The analyst’s calculations are obviously based on Ford continuing Mustang Mach-E deliveries. However, they do not include any GMC Hummer EV pickups that GM pledged to start delivering to customers by the end of the year. In all likelihood, though, GM won’t deliver too many examples of its $112K electric super truck.
According to Morgan Stanley’s forecast, Ford’s battery-electric vehicle sales will reach 150,000 units in fiscal year 2022 or 3.5% of its volume. By fiscal year 2025, they should reach 473,000 units (11.5%), growing to 1.225 million vehicles by fiscal year 2030 (33.7%).
“We forecast Ford’s global passenger vehicle BEV volume to surpass GM’s in FY22, while trailing GM modestly longer term.”
Morgan Stanley note to investors
In the long run, though, GM appears to be positioned better than Ford when it comes to EV sales.
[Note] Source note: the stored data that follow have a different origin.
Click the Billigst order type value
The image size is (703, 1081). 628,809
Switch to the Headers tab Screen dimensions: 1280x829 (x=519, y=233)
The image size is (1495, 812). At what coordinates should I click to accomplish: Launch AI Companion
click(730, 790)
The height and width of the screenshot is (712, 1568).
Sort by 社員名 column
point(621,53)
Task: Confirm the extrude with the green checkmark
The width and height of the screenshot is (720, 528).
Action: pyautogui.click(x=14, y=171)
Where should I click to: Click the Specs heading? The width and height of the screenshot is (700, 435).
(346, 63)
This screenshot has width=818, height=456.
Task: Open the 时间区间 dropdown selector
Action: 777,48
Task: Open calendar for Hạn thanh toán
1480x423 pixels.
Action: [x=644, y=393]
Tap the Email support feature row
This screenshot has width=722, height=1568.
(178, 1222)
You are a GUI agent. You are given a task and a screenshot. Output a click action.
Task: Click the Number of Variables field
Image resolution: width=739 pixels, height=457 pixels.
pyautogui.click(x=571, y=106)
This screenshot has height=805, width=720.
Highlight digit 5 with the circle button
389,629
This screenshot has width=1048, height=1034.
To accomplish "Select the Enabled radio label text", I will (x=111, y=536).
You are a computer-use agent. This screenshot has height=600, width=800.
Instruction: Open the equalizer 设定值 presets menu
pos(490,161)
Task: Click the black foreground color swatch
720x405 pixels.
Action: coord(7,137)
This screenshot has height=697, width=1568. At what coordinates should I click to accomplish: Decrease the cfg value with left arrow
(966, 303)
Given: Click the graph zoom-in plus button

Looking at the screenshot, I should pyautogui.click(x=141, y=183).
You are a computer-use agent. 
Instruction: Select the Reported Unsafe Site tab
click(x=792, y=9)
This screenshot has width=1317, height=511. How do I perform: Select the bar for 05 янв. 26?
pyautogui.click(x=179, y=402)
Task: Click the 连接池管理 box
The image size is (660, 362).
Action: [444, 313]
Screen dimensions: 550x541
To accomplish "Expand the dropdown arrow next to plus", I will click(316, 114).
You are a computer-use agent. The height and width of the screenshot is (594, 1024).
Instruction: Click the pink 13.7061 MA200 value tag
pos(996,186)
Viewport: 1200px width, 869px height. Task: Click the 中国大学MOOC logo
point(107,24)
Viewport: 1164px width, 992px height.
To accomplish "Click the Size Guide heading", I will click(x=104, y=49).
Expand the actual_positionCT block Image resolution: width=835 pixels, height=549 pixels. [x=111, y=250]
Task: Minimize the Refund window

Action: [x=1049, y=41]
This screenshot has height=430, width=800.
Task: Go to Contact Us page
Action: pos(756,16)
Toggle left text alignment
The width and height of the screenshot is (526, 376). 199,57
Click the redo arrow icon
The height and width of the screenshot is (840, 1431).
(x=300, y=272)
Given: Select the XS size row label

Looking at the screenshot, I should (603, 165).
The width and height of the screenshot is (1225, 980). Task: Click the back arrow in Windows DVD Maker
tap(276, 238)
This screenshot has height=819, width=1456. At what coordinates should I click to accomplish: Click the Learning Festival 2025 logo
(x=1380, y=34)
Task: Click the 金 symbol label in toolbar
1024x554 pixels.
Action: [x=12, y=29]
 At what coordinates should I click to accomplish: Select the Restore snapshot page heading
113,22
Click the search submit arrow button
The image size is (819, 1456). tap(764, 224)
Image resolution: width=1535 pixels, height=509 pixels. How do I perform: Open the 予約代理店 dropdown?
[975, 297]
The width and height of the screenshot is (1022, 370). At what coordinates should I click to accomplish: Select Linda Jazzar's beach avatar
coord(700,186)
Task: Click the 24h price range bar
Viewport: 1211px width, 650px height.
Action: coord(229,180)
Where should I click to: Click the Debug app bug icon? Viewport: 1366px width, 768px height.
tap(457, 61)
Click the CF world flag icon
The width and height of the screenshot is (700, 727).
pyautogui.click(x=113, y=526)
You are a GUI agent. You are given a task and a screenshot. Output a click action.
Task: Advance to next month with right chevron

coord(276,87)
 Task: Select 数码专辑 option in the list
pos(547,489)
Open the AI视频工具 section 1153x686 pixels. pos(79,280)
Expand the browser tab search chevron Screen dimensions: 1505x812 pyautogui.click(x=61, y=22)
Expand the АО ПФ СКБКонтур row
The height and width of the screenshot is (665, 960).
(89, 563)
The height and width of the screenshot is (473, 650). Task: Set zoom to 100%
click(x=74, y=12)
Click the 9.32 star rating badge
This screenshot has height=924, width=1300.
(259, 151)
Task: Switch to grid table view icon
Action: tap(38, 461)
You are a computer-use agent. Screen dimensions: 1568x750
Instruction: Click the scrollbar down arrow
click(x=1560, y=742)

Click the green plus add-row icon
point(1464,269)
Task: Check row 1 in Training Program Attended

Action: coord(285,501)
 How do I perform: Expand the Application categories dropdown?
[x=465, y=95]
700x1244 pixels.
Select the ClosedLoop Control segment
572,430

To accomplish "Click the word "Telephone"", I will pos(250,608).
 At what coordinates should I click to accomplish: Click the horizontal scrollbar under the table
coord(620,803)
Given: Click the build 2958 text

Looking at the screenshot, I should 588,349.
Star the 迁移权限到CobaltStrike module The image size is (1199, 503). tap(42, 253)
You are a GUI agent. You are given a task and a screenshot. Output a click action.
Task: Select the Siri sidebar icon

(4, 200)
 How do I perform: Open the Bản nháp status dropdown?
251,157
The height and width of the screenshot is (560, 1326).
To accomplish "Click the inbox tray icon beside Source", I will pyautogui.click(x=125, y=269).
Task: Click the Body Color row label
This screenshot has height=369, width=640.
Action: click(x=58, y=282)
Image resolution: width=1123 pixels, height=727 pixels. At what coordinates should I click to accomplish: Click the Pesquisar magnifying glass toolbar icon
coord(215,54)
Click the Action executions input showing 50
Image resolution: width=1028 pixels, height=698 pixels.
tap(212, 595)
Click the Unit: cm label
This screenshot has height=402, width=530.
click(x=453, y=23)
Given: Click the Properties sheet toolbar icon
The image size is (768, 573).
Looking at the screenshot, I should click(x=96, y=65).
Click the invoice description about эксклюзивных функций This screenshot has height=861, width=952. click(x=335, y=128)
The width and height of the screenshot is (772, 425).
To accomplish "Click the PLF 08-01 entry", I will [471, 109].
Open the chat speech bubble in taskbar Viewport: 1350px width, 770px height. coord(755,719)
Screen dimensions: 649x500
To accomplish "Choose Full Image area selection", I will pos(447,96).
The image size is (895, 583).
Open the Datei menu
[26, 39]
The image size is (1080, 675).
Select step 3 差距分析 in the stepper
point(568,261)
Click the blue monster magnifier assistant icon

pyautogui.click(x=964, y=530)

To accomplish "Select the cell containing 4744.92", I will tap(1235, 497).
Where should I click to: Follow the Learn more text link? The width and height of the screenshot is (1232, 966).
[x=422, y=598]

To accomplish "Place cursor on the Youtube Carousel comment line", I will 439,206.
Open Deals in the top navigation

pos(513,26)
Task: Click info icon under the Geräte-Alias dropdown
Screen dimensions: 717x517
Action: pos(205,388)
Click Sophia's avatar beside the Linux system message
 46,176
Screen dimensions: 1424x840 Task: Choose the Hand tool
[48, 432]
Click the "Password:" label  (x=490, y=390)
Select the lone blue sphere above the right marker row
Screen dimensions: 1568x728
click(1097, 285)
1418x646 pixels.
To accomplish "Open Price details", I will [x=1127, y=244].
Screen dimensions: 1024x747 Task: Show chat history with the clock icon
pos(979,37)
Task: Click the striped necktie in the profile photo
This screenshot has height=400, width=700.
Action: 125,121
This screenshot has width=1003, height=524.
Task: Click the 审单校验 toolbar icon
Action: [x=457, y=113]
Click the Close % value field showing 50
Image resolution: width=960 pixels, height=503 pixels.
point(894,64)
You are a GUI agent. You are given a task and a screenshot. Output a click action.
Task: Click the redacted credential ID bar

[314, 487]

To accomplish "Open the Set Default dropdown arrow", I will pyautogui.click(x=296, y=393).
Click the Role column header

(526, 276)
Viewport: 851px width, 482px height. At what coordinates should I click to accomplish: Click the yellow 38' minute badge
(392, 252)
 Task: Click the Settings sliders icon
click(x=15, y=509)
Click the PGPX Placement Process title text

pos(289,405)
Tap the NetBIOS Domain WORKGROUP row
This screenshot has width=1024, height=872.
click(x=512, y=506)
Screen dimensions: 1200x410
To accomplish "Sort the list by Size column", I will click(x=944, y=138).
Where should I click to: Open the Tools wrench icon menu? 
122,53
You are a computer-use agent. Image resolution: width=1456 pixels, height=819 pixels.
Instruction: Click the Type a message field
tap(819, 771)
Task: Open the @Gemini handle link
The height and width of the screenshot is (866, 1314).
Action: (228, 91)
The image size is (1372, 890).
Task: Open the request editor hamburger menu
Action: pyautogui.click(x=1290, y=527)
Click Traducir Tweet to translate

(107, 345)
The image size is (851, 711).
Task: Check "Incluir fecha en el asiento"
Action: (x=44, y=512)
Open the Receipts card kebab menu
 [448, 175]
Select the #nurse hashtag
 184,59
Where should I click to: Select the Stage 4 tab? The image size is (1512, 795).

Morgan Stanley forecasts GM’s EV unit sales will reach 114,000 units in FY22 (excluding China mini vehicle) or 1.7% of GM total volume, 600,000 units in FY25 (9.9%), and 1.845 million units by FY30 (34.8%).
Both companies are trailing Tesla in the US, with the latter holding a solid lead in the electric vehicle race. Tesla sold an estimated 264,360 EVs in the US through October of this year, according to industry sales figures.